Nearly two weeks ago, on the 16th of December, the Japanese government and Tokyo Electric Power Company announced that cold shutdown had been achieved for all three troubled reactors at the troubled Fukushima nuclear power plant.
Cold shutdown is a technical term referring to a situation where the core temperature of the reactor is less than 100 degrees Celsius, below the boiling point of water; there is no possibility of recriticality; and radiation being emitted from the plant is less than 1 millisievert a year. These conditions have been achieved at Fukushima. The plant is now officially in a stable condition.
Predictably enough, the achievement of cold shutdown at Fukushima has not inspired much celebration by the public and by the media. Nor have reports on 'the crisis in Fukushima' dried up. On the contrary, there continue to be many dramatic reports of decontamination problems, lingering hotspots, and the difficulties of 'unfortunate families' who cannot let their children out to play in the snow in Fukushima.
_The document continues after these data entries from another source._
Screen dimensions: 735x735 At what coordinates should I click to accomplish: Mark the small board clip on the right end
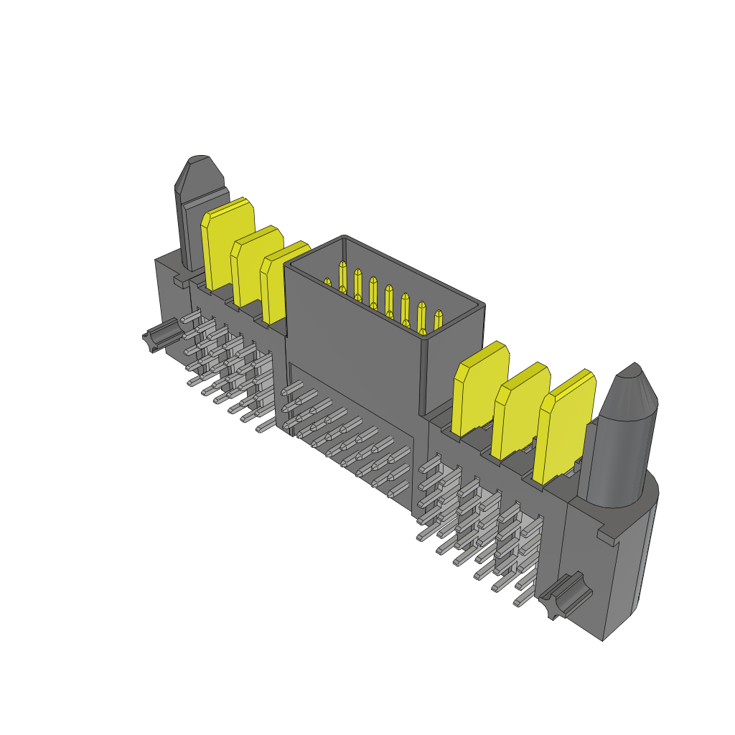564,594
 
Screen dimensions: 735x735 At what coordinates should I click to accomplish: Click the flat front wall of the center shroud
352,337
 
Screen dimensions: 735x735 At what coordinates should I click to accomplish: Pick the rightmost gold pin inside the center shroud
438,319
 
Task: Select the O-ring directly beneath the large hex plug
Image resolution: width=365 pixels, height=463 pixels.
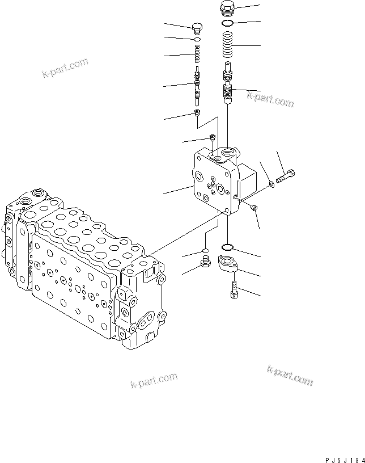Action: tap(227, 24)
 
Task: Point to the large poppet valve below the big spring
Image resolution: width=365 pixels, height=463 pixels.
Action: tap(227, 86)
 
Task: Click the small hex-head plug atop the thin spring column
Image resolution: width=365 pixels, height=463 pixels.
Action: tap(197, 28)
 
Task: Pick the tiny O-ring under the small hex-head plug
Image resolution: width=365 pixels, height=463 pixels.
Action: tap(197, 40)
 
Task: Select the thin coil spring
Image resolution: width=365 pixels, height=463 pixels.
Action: tap(197, 56)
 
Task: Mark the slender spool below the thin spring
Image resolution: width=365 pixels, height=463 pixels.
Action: tap(197, 85)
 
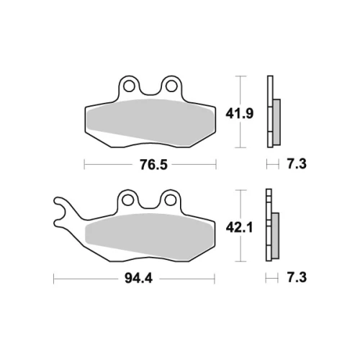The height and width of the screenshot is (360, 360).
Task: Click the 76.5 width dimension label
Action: (153, 165)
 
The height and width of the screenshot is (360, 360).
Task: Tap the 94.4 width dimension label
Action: (138, 279)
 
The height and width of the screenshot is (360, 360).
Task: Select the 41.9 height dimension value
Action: (239, 114)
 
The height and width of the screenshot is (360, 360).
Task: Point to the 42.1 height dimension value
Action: (239, 228)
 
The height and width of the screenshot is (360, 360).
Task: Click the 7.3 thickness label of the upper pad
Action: (297, 164)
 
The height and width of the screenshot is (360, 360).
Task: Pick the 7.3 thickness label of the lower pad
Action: (297, 278)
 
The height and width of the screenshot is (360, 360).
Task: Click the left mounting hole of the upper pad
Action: (129, 86)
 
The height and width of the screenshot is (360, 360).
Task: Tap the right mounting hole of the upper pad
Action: (171, 86)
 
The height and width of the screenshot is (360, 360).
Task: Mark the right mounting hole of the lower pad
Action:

And the anti-nuclear press, in Japan and overseas, seems to have taken the cold shutdown as a personal affront, seemingly offended at the assertion that any progress can be made on such a 'disaster'.
Consider the editorial of the Mainichi Daily News this week. It is titled Gov't starring in its own show to bring nuclear crisis 'under control.' While it is grudgingly admitted that the conditions for cold shutdown have been fulfilled, the editorial claims that TEPCO has changed these conditions according to whim. Yet this cannot be the case, because the concept of 'cold shutdown' is a technical one that predates the Fukushima accident. For example, see the definition as provided by Wikipedia. The article also desperately asserts that the announcement is inappropriate because the temperature gauges in the reactor vessels have an error margin of up to 20 degrees; yet according to the Japan Times the temperatures in the three reactors are 38.9, 67.5, and 57.4 degrees, well below 100 degrees. The truth is that the announcement is in fact very conservative; all three reactors have almost certainly been stable, with declining temperatures, for weeks or even months.
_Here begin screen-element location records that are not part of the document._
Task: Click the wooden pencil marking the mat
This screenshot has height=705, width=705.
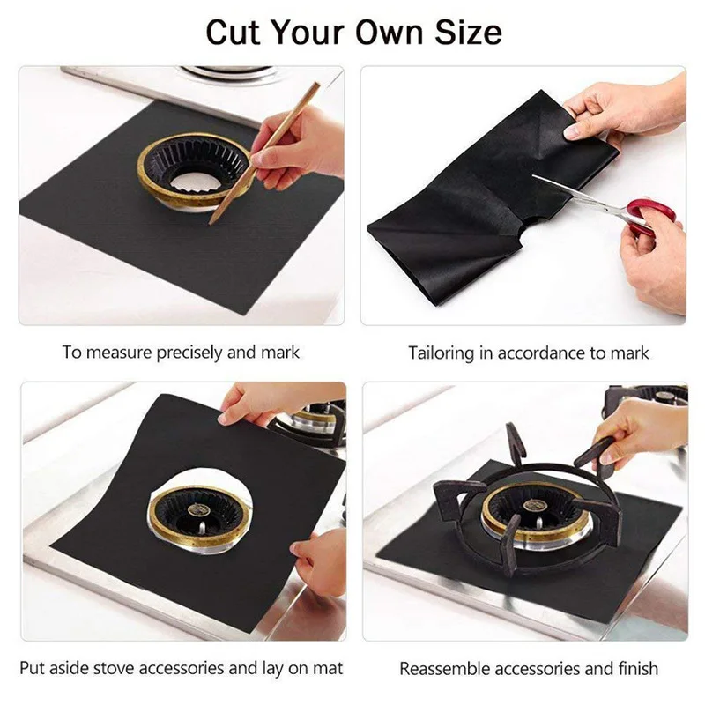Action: coord(265,150)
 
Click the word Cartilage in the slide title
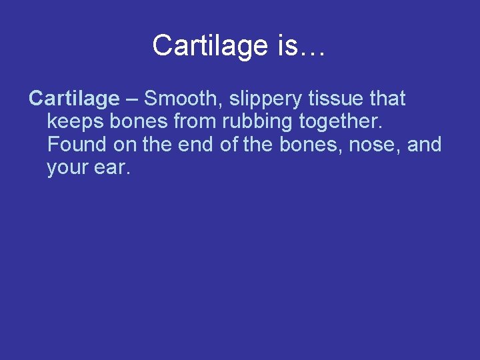210,46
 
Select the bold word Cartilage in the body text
73,99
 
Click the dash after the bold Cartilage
131,99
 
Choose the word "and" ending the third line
425,145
One paragraph of the editorial is worth quoting:
The latest announcement that the goals of the road map have been achieved is merely the result of officials lowering their own hurdles. It reminds me of the time during World War II when the Imperial Japanese Army headquarters called the Japanese army's retreat a "shift in position."
One might be tempted to suggest that the hyperbole of such an assertion might 'live in infamy'. That the editorial of a major Japanese newspaper is so desperate to keep alive an imagined nuclear crisis that they compare it to Japan's hopeless fight in the Second World War is very informative. It tells us how threatened some people are by its resolution.
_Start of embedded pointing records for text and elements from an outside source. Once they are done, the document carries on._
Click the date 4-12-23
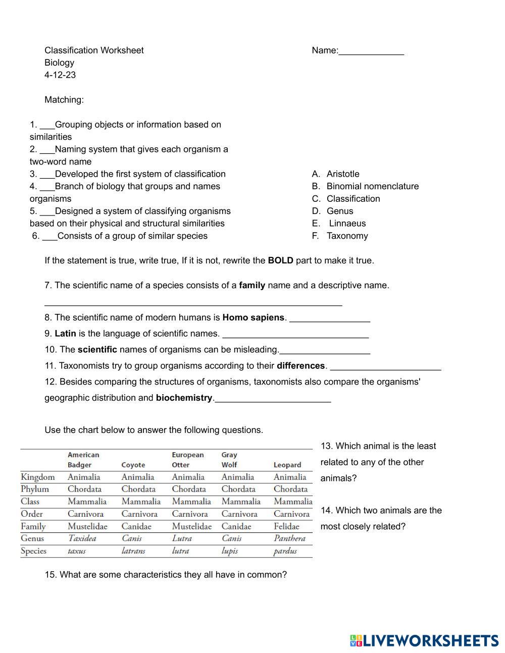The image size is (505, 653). click(60, 75)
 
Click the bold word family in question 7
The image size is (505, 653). click(252, 285)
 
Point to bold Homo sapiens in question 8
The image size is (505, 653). click(253, 317)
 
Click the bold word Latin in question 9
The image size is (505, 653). click(65, 334)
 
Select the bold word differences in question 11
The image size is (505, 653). click(300, 365)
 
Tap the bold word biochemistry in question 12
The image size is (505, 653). click(184, 398)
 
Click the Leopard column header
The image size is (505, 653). click(287, 465)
As more evidence of public unwillingness to accept the inevitable, a public poll by Nikkei.com found that 78% of their readers did not agree with the government's decision to declare cold shutdown at Fukushima. According to Michio Furukawa, the mayor of Kawamata in Fukushima prefecture, "The crops in Fukushima are still contaminated. No progress has been in reducing the uncertainty felt by the residents."
Yes crops in Fukushima are contaminated. By microsopic traces of radiation that, according to empircal scientific research, cannot possibly affect human health. I wonder, however, if Mr Furukawa would care to speculate on pesticide levels in Fukushima crops, and on crops all over Japan.
As for the uncertainty faced by residents, it is not the job of TEPCO's engineers to address people's feelings. If the public is determined to continue to believe in phantom dangers, well, unfortunately, there is no cold shutdown for that.